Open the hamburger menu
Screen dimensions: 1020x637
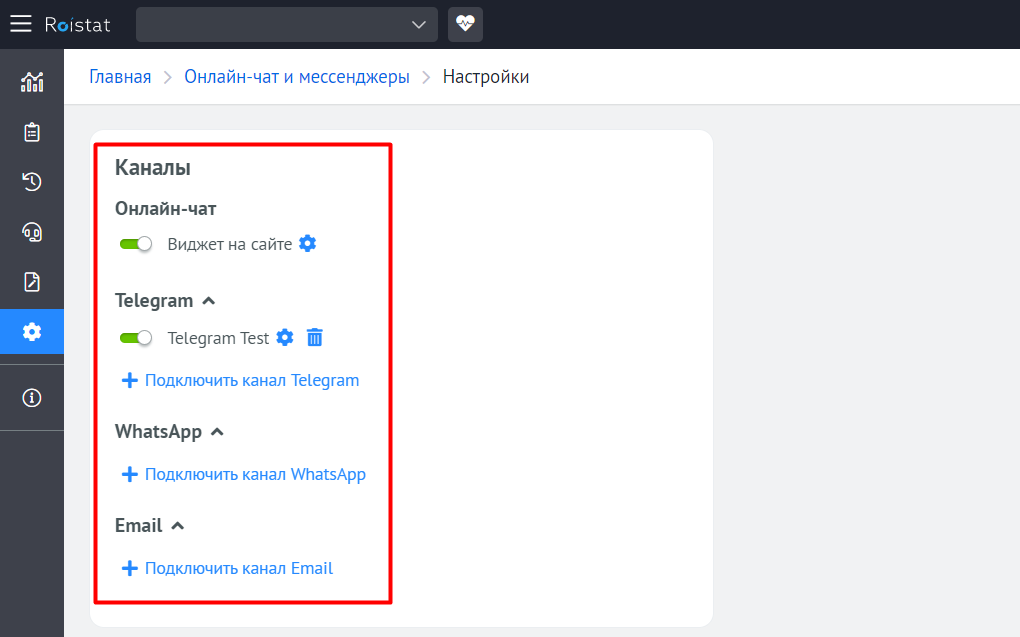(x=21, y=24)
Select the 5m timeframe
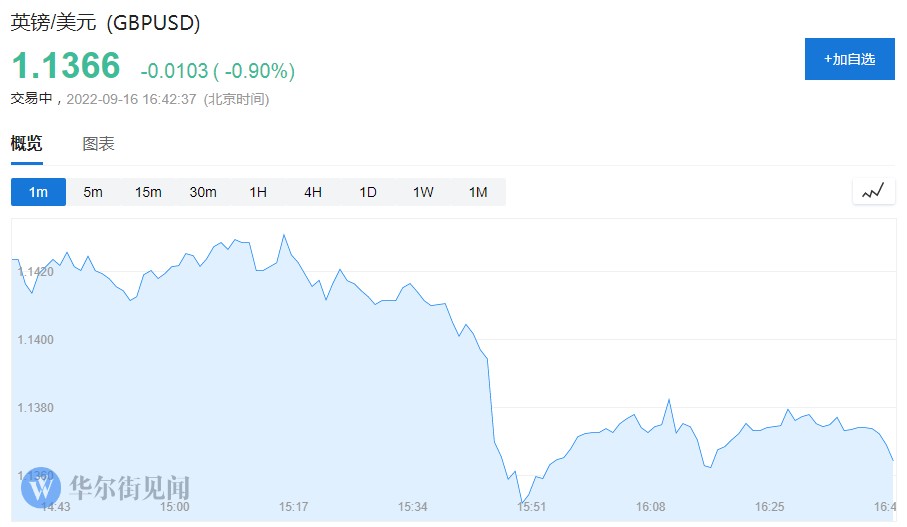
+ + + + +
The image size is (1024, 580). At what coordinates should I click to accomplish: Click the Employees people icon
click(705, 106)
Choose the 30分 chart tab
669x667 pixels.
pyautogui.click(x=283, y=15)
+ + + + +
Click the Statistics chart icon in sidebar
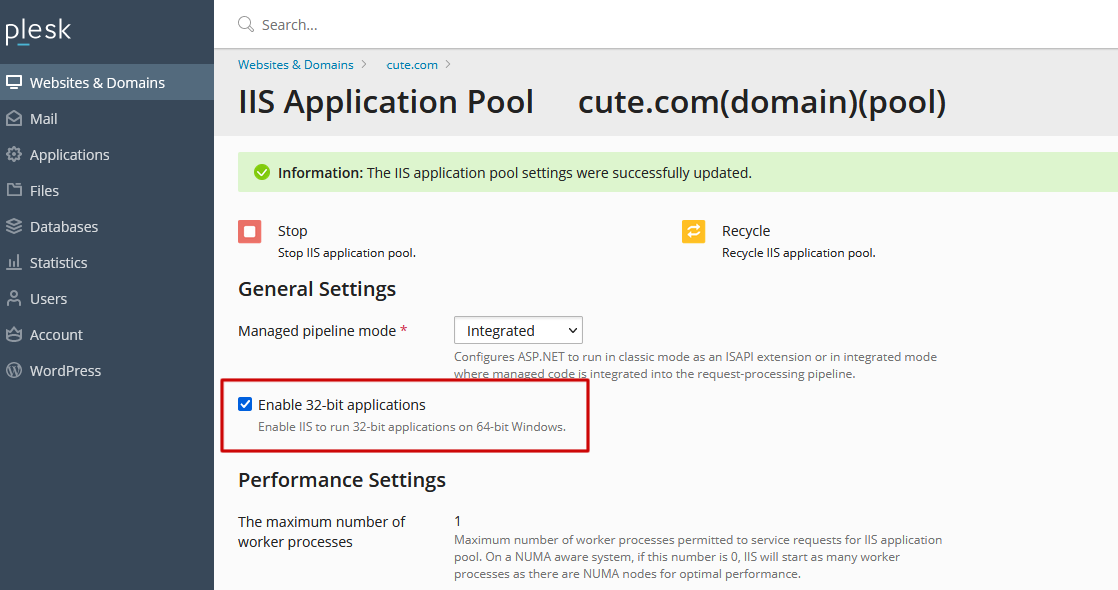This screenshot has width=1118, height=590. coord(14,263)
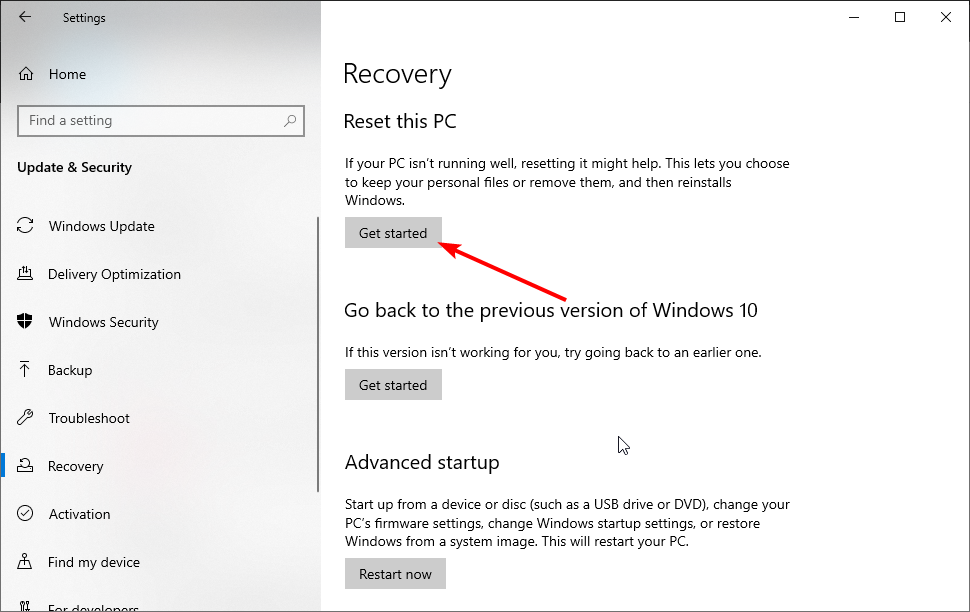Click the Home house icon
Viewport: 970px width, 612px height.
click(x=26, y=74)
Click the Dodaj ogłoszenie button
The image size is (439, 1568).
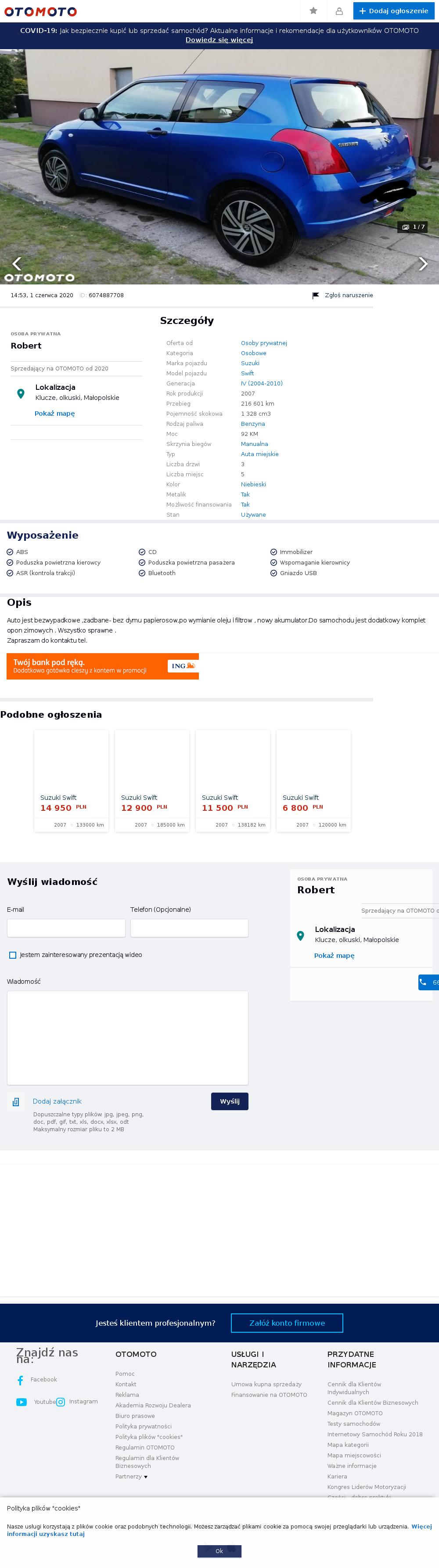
+ + + + +
* Exercise *
Write out exactly the lines above between the one with "Click the Statistics chart icon in sidebar" and the one with "The image size is (439, 1568).", inclusive, with pictures left out.

* Answer to this exercise *
Click the Statistics chart icon in sidebar
This screenshot has width=1118, height=590. coord(14,263)
Click the Home house icon
Viewport: 970px width, 612px height.
click(x=26, y=74)
Click the Dodaj ogłoszenie button
The image size is (439, 1568).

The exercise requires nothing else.